|Colorful trees are a highlight along the Blue Ridge Parkway
Blue Ridge Mountains of Virginia
By Pamela O’MearaSometimes the Blue Ridge Parkway in Virginia meanders through a tunnel of trees and other times, it opens up for views of the distant mountain ridges, which often have a hazy
bluish tint. Occasionally just a few peaks are visible as the clouds roll
in. In the fall, the mountain ash, maples, dogwood, birches and tulip trees
turn red, orange and yellow and people come from all over for the view. In
the spring and summer, purple rhododendron and flame azalea bushes, and a
host of wildflowers including trillium, mountain laurel and pink lady¹s
slippers brighten the scenic drive and overlooks.
This 469-mile parkway follows the eastern crest of the southern Appalachian Mountains through Virginia, linking the Shenandoah National Park to the north and Great Smoky Mountains National Park in North Carolina to the south.
Over 100 species of birds fly through during the spring migration, and
wildlife like deer, black bears and foxes might be seen along the road. Nine
campgrounds and many hiking trails and picnic areas are available in this
National Park, the longest and narrowest in the country. The famous
Appalachian Trail runs alongside part of the parkway, which roughly parallels Interstate 81.
|Roaring Run furnace used to produce pig iron.
On my recent trip to Roanoke, the largest Virginia city along the parkway, a few of us headed north through the colorful trees, past dairy farms and apple orchards, and stopped at the George Washington and Jefferson National Forest, just off the parkway, for a hike. I walked carefully on the rocky Streamside Trail that followed Roaring Run Creek up to the 30-foot cascade of white water of Roaring Run Falls, and I stopped often to take pictures and admire the view of the rocky walls, trees, flowing water and bridges crisscrossing the creek.
|Traveling along the parkway on a cloudy day.
I returned the same way, due to time constraints, but hikers can return on the Woodlands Trail through the forest. Either way, visitors can check out the old brick Roaring Run Furnace, which is listed on the National Register and was in operation from the 1847 to the 1850s. From veins of iron ore in the rocks, the furnace produced the low-grade pig iron, which was shipped down the James River to Lynchburg and Richmond for making tools or railroad tracks for the development of the nation and for the Civil War.

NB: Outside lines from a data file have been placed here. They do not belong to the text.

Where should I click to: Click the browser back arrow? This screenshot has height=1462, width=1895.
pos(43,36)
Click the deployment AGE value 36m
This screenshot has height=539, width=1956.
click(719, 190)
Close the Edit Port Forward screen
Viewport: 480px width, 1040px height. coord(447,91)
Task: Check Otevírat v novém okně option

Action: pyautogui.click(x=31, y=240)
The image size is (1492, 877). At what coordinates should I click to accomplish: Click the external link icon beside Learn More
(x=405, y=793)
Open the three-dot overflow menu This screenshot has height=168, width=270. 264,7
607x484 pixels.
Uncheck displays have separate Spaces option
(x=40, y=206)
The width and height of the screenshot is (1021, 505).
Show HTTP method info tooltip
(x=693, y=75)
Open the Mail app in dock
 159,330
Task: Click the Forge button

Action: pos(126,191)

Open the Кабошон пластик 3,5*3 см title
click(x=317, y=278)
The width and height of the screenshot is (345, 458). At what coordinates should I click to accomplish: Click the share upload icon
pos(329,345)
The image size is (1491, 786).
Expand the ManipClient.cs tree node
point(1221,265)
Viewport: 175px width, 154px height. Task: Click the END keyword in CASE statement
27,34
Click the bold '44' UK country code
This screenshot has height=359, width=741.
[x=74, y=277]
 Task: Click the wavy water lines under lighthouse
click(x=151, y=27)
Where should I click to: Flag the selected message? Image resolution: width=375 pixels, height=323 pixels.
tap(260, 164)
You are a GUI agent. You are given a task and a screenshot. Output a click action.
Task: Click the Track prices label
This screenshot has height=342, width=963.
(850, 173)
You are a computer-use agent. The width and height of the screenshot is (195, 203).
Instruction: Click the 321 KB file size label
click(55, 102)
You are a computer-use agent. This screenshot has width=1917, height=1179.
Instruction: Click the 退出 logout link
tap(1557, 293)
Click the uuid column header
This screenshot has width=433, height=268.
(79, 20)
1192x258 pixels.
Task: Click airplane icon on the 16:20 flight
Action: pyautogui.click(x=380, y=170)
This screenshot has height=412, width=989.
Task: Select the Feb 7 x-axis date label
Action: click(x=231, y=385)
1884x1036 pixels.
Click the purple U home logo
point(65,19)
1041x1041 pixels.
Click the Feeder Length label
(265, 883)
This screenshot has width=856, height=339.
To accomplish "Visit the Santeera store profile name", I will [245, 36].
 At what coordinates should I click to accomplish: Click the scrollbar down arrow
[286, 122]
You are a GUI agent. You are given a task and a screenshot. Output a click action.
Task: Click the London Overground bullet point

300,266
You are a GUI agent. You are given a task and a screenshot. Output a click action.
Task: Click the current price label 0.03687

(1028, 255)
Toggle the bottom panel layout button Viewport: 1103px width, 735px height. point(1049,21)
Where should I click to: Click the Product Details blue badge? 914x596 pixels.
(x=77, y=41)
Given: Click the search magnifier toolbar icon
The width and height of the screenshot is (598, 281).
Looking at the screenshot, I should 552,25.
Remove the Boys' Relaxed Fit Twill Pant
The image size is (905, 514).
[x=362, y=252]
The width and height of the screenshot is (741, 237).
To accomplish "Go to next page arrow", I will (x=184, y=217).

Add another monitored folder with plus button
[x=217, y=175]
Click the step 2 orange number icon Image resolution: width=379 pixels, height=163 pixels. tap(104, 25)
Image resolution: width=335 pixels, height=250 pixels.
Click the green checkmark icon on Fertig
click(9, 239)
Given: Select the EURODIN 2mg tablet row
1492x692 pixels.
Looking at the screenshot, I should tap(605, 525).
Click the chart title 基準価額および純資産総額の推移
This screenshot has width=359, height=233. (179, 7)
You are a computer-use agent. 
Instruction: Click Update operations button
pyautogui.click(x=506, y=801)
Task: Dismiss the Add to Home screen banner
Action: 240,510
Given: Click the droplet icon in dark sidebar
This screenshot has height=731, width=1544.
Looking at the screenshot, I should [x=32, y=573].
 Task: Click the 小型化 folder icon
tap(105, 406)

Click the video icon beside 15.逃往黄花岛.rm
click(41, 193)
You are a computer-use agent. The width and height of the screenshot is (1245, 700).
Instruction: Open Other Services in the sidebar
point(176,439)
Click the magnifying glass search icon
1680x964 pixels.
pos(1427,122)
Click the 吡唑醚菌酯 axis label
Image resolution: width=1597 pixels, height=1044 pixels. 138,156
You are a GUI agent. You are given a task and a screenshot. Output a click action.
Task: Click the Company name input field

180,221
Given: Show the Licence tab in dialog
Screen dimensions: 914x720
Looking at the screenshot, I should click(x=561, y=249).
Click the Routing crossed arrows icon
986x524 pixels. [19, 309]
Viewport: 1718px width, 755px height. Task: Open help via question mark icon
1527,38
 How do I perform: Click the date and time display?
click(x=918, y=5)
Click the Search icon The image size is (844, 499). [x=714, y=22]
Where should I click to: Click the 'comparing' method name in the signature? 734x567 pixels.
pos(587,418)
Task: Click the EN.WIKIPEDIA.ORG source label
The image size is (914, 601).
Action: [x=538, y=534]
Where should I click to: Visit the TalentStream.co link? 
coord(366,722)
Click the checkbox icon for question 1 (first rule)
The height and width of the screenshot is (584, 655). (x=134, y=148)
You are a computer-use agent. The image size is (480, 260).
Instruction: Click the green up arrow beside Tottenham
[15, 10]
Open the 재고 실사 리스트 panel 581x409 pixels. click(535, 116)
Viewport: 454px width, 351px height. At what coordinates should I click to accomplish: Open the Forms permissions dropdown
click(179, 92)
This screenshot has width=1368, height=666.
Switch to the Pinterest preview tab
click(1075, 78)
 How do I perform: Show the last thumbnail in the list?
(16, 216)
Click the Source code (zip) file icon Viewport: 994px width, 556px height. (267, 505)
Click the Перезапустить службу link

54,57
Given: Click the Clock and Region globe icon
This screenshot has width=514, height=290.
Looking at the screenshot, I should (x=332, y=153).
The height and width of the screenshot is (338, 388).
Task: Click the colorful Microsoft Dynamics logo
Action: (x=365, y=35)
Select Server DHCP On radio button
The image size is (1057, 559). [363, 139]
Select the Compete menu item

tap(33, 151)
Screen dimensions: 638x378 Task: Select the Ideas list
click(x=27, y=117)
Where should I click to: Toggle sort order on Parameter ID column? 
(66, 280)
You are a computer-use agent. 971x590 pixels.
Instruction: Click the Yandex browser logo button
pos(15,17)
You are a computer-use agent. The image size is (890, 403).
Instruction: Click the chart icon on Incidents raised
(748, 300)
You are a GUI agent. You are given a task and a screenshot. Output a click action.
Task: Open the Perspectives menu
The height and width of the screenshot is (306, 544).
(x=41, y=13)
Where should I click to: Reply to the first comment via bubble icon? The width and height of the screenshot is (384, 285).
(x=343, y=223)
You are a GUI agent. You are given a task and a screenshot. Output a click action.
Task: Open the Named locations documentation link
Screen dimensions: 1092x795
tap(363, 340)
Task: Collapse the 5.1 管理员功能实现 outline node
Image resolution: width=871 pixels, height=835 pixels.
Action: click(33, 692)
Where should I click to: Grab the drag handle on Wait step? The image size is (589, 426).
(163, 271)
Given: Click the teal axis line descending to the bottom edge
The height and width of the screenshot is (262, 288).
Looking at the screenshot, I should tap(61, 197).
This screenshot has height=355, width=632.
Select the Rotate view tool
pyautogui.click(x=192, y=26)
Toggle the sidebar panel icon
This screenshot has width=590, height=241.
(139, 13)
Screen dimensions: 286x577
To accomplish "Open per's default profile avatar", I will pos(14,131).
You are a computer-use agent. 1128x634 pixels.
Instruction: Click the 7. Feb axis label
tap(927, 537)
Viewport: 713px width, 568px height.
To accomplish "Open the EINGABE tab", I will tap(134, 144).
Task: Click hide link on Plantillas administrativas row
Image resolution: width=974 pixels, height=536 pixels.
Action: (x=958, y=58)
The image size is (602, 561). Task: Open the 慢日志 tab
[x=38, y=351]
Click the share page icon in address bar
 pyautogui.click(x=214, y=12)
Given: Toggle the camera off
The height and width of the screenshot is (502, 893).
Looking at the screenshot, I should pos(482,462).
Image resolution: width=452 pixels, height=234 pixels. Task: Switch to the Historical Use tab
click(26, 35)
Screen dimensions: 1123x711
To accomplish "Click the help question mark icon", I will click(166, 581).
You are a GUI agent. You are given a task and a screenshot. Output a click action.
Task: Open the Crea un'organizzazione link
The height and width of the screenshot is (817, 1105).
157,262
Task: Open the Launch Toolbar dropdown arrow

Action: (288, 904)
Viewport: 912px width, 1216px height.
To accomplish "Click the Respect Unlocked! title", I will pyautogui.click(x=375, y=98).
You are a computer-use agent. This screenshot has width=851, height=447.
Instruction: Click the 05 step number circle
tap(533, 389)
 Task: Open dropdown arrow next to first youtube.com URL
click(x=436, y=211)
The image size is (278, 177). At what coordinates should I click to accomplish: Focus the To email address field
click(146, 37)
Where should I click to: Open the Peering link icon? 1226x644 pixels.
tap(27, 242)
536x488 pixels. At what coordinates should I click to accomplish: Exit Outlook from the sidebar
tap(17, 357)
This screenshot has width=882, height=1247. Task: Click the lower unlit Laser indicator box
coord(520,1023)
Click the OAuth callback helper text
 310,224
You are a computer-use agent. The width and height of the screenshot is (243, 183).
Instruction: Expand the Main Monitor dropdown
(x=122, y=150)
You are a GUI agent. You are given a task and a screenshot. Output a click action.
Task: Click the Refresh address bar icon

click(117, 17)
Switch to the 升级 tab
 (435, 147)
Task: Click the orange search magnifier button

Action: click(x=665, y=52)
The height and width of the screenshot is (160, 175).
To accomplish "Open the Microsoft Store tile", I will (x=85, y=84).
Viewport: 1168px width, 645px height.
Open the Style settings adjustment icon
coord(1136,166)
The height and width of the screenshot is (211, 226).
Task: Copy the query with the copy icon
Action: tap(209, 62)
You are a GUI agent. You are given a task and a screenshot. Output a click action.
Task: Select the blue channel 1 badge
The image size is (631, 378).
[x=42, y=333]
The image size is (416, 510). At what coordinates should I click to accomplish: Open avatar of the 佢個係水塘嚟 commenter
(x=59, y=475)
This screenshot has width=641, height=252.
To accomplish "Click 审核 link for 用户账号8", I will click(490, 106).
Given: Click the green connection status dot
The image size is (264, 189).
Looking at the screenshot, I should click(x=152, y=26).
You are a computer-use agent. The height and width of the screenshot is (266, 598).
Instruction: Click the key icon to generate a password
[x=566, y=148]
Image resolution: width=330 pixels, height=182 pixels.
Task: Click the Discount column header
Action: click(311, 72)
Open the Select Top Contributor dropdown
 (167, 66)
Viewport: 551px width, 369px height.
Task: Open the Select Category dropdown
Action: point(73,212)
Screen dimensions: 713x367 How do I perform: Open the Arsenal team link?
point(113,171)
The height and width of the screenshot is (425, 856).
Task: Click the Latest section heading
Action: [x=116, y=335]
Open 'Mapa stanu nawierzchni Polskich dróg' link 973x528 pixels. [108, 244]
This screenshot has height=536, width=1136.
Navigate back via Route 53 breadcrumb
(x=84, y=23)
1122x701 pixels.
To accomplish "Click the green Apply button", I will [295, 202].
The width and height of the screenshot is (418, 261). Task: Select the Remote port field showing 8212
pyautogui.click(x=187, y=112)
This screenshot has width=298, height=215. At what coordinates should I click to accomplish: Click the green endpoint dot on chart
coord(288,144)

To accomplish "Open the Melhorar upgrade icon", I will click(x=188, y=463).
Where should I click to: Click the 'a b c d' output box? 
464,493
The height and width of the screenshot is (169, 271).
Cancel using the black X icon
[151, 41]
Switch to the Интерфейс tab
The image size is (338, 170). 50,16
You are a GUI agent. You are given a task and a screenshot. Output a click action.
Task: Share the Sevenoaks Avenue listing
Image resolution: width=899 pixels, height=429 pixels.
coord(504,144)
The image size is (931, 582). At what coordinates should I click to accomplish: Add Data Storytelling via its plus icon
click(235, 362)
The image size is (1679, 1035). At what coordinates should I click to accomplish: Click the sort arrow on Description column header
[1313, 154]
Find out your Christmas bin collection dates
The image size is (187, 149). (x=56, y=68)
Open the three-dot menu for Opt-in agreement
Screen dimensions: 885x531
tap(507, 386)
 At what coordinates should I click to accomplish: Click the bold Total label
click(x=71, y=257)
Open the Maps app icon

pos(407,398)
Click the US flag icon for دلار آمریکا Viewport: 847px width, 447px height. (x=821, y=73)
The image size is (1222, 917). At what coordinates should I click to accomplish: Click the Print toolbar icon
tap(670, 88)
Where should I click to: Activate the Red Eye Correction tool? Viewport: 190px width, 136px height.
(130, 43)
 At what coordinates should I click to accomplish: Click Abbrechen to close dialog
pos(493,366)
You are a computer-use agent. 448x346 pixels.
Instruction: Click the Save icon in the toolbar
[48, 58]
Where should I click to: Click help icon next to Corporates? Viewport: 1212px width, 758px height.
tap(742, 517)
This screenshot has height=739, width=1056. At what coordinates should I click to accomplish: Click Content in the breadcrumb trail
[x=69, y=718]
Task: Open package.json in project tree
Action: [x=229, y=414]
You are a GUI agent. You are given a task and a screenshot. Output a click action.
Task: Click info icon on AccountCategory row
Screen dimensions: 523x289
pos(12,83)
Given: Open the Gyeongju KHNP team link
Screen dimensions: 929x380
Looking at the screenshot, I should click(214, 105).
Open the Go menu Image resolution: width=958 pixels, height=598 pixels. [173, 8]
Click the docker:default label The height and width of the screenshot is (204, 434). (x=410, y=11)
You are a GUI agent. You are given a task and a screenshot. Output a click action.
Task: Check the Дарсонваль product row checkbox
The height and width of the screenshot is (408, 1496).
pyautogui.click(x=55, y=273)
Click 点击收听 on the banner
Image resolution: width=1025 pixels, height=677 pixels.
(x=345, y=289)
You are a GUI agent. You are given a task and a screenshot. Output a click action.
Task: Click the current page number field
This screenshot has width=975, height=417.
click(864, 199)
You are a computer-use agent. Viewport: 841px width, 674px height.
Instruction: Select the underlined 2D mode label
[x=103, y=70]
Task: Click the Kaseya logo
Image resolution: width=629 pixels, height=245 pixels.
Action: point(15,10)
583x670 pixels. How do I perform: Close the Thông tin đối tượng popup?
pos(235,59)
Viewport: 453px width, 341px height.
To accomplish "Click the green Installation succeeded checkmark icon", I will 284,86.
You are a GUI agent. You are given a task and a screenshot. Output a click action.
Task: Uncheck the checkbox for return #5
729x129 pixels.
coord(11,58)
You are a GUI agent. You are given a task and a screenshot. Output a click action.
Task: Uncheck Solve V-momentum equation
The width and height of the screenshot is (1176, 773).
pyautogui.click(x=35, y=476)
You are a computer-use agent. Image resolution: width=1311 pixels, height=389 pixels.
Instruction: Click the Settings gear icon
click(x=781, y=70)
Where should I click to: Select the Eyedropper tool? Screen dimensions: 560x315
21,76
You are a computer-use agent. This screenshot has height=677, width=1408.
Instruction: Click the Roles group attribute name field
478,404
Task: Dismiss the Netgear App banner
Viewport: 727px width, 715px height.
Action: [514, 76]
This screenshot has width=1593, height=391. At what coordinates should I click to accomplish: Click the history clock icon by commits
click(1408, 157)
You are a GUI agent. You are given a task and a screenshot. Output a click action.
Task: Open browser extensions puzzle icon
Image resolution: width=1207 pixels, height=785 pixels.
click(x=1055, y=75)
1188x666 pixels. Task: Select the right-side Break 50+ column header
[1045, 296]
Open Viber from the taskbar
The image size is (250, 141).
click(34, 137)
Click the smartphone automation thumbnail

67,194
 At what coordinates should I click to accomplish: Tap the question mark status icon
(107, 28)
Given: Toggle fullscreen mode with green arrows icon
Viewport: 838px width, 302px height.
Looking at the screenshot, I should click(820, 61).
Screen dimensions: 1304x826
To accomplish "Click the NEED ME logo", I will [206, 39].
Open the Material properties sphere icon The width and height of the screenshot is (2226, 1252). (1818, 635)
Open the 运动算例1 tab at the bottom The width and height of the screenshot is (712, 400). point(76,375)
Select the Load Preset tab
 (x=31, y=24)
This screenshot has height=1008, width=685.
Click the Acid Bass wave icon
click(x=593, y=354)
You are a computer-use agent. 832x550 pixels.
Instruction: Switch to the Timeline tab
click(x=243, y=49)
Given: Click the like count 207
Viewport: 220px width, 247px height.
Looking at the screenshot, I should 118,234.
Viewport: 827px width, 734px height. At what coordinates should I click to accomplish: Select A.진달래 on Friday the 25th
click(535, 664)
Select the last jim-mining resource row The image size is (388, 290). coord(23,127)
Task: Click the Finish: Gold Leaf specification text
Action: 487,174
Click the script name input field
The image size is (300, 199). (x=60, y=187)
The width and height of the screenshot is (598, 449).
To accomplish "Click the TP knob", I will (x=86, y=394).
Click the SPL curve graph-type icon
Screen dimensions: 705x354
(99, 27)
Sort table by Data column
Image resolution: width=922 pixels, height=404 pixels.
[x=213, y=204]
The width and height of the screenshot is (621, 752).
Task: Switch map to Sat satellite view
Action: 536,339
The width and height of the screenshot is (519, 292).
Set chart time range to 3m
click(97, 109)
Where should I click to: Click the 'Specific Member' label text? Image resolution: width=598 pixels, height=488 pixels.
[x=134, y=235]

Then we headed farther north on the Blue Ridge Parkway to the Peaks of Otter for dinner at that rustic lodge. Walking down the path to the lake, I could barely see the water, due to low clouds and fog. One great blue heron stood on the shore looking for fish. It felt mysterious. Then we enjoyed a buffet dinner with locally grown food and wines before heading back to Roanoke.